There are lots of legitimate differences over U.S. policy in Afghanistan. Arguments continue over what happened to the “good” or “real” war that after the first five years of relative quiet (from 2001 through 2006 there were never more than 100 Americans lost per year) began heating up in 2007–8 (even as Iraq quieted), and by 2009 (317 lost) and 2010 (499 lost) had become a mess, even as we began to pour reinforcements and more money into the country. (No one to this date has explained adequately why violence increased even as we put more troops and material into the country and disengaged our efforts and attention from Iraq.

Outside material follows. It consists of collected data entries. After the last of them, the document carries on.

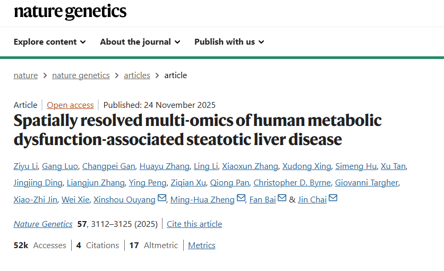Click the Nature Genetics logo

point(70,11)
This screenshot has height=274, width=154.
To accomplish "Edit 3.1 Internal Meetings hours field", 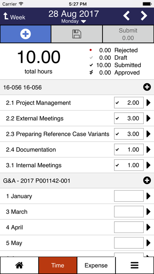I will coord(129,165).
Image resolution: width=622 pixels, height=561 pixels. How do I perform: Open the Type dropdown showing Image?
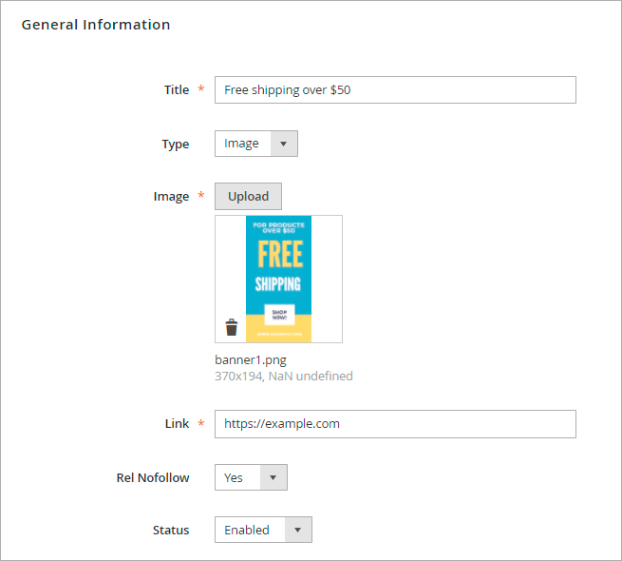(x=255, y=144)
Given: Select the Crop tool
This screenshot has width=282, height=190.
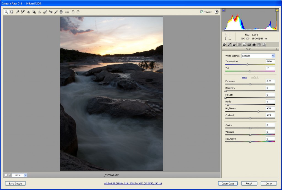Looking at the screenshot, I should [34, 12].
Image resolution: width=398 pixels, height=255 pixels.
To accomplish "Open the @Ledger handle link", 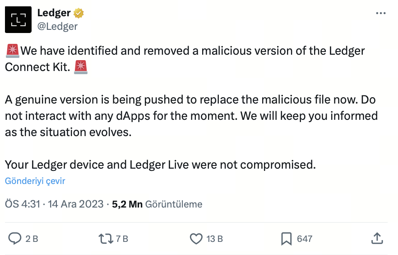I will [57, 26].
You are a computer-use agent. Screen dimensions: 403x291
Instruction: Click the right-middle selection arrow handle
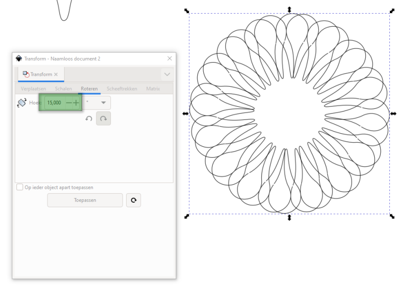click(x=393, y=113)
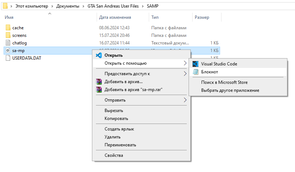
Task: Click WinRAR icon beside "Добавить в архив..."
Action: (x=98, y=82)
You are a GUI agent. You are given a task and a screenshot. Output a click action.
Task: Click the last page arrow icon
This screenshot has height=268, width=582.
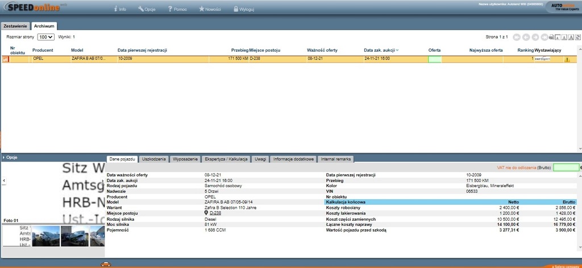(x=544, y=37)
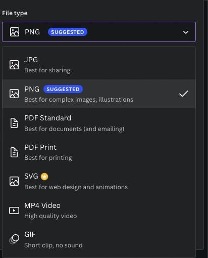
Task: Click the document icon beside PDF Print
Action: click(x=14, y=152)
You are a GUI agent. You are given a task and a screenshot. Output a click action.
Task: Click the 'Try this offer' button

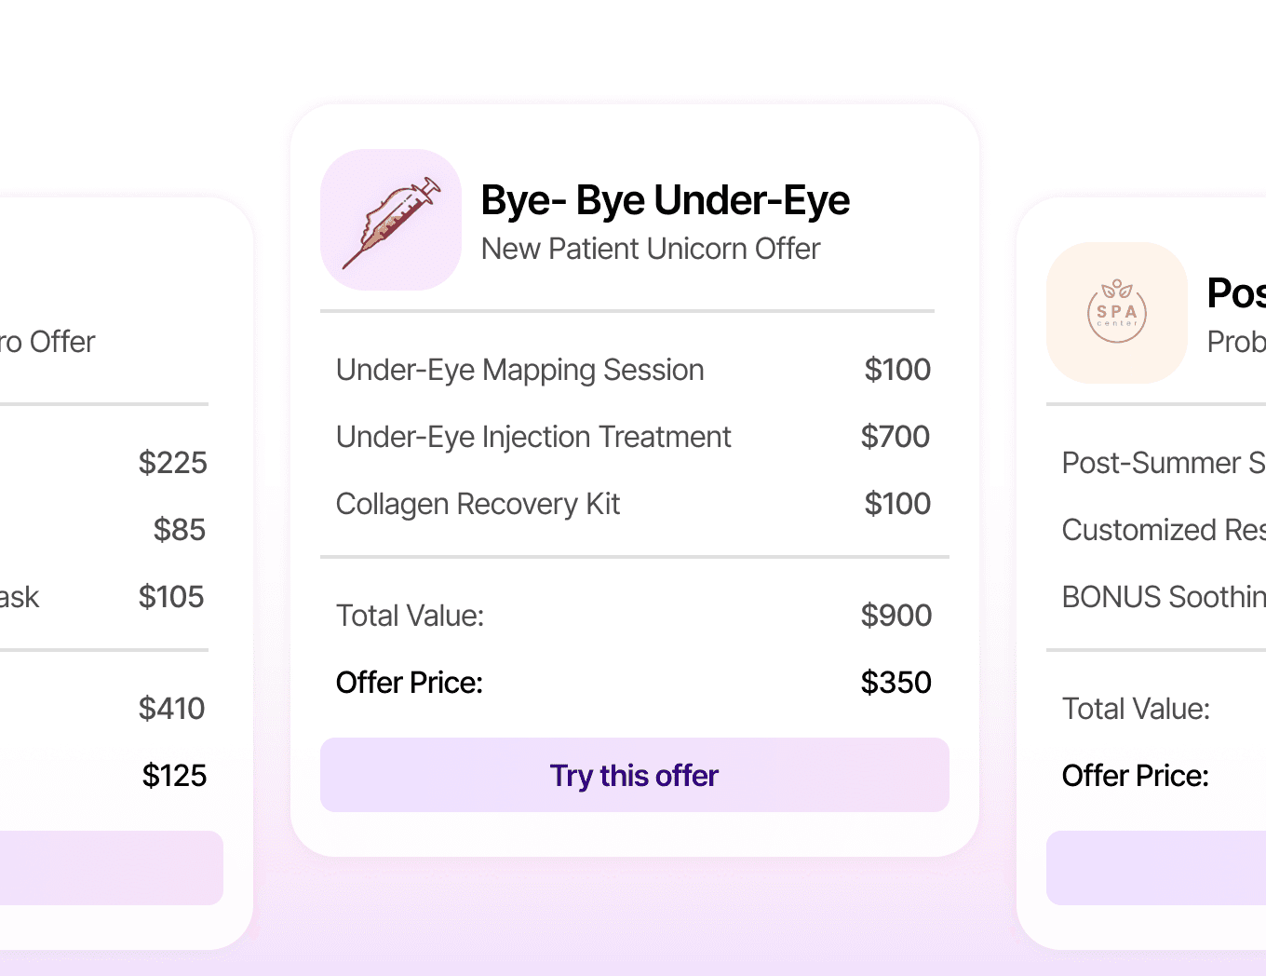[634, 775]
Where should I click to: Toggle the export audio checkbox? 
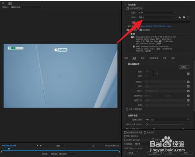point(141,30)
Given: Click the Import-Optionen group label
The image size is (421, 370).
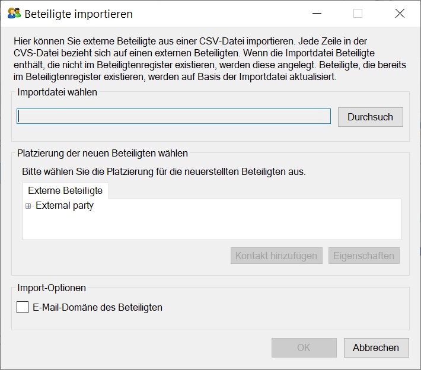Looking at the screenshot, I should [x=52, y=288].
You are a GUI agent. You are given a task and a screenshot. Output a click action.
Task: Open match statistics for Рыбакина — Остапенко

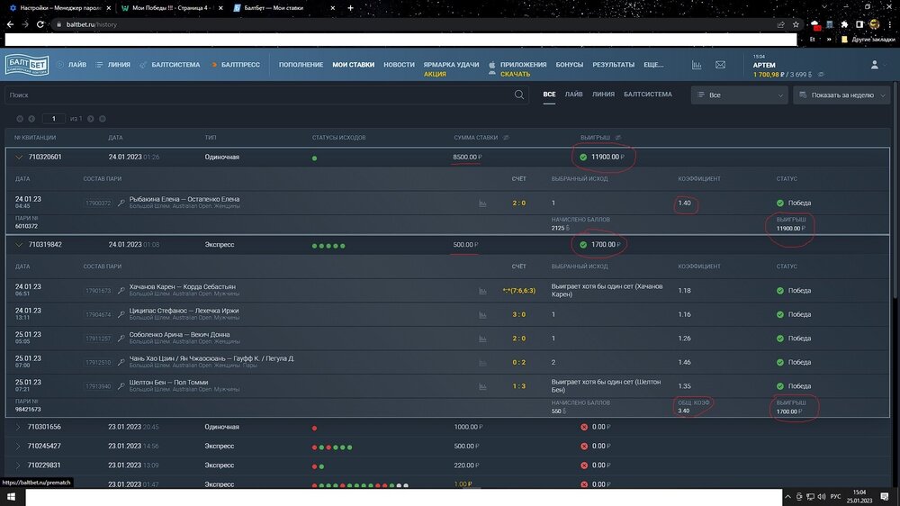482,203
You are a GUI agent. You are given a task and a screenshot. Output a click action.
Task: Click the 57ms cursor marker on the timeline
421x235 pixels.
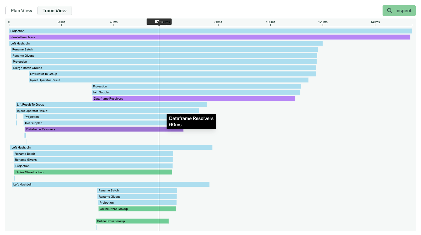point(159,22)
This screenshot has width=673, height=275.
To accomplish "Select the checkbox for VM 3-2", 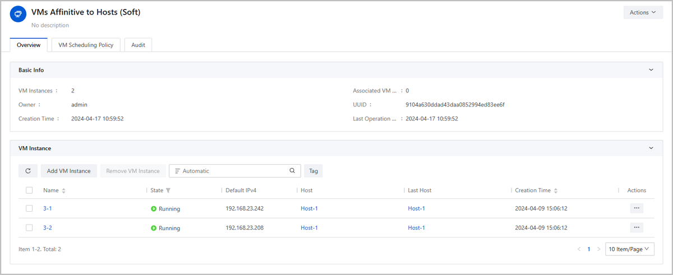I will pos(29,228).
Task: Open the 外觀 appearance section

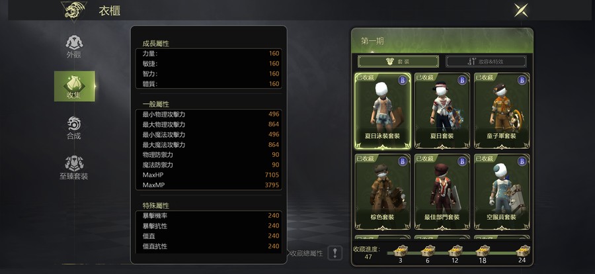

There are all sorts of possible explanations, but none really have been offered.)
Forget the background, context, and all the various exegeses, and simply note that we have reached a point where the secretary of defense is met with a probable assassination attempt upon landing at a coalition, supposedly secure, airport, and the American soldiers he addresses, for the first time in recent U.S. military protocol, have to be disarmed, given fears of some sort of repeat of last week’s appalling shooting.
Somehow the U.S. finds itself in a position of having to apologize for the inadvertent burning of terrorist-desecrated Korans; of not expecting an apology from Karzai (a recipient of the 2004 Liberty Medal) for the murdering of U.S. troops by their supposedly friendly Afghan counterparts; and of again having to apologize for a horrific mass murdering spree by a lone, rogue gunman, who, nonetheless, off-the-record, is said to be emblematic of the frustration of U.S. troops. Our troops are largely forgotten by the administration and the public, cannot trust fully those on behalf of whom they are risking their lives, and are not sure what the U.S. mission has become. When an invading and occupying force apologizes so repeatedly to the resident population, it is a sign that locals have lost any fear of its unpredictability and lethality, or respect for its proven record of reconstruction and humanity, or for its own sense of self-confidence in its mission.
So what now?
a) To escalate is politically impossible and strategically nonsensical.

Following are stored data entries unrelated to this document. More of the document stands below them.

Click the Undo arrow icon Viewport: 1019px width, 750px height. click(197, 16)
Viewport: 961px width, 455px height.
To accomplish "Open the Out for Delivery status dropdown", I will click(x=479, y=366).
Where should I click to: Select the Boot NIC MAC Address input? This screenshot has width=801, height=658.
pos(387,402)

b) To leave abruptly is to admit defeat and cede complete control of the country de facto to the Taliban, and to confess that the previous human and material cost was wasted, while relegating millions of pro-Western-reform Afghans in the major cities to Taliban reprisals or refugee status. (I assume that at this point the Afghan Security Forces would not fight on, or at least not fight very well, alone against the insurgents.)

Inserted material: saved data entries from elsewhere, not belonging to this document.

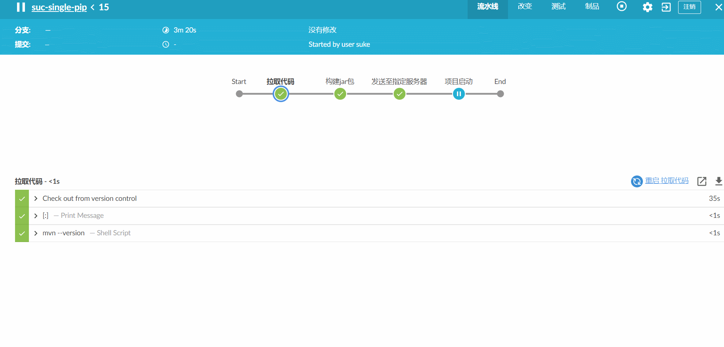Expand the mvn --version shell script step
724x347 pixels.
(36, 233)
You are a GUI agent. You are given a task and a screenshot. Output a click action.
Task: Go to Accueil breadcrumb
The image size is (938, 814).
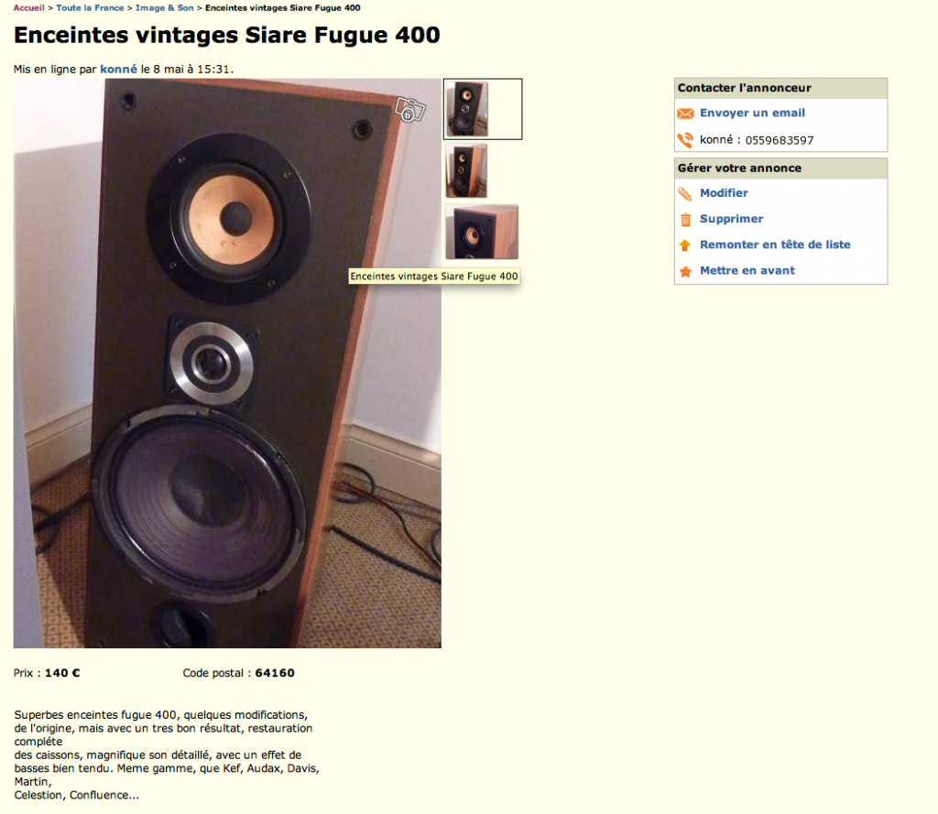28,7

c) To continue with the present policy of announced withdrawal dates, and a final departure in two years, punctuated by periodic apologies to the Afghans when their customs are abridged, or civilians killed, in the hope that the Karzai government and its successor by 2014 will come to a power-sharing arrangement with the Taliban, one that will not nullify all the gains achieved in the last decade — a dubious proposition at best.
Even to ensure choice “c,” at some point, the president must review with the public exactly what our aims are in Afghanistan, and then at least appear engaged in the daily progress, or lack thereof, in achieving those goals. In the last three years, there have been too many senior ground commanders in Afghanistan, too many diplomats of various sorts, from ambassadors to czars, too many long silences, punctuated by too many sudden and loud yo-yo announcements of both surges and withdrawals to suggest to enemies and friends alike any consistent, firm policy. Fairly or not, the impression now is that the administration wakes up only to headlines, and just wants to leave any way it can as fast as it can, through back-room deals with the Taliban, through apologies to the Karzai government, and through mostly out-of-sight, out-of-mind silence with the American people.
Yet, we at last have proven leaders and brilliant commanders and diplomats at all the key posts now concerned with Afghanistan — the CentCom commander, the senior ground commander, the ambassador in Kabul, and the head of the CIA. What is lacking to ensure some sort of calm as we wind down is firm leadership and direction from the very top — unfortunately that “what” is important.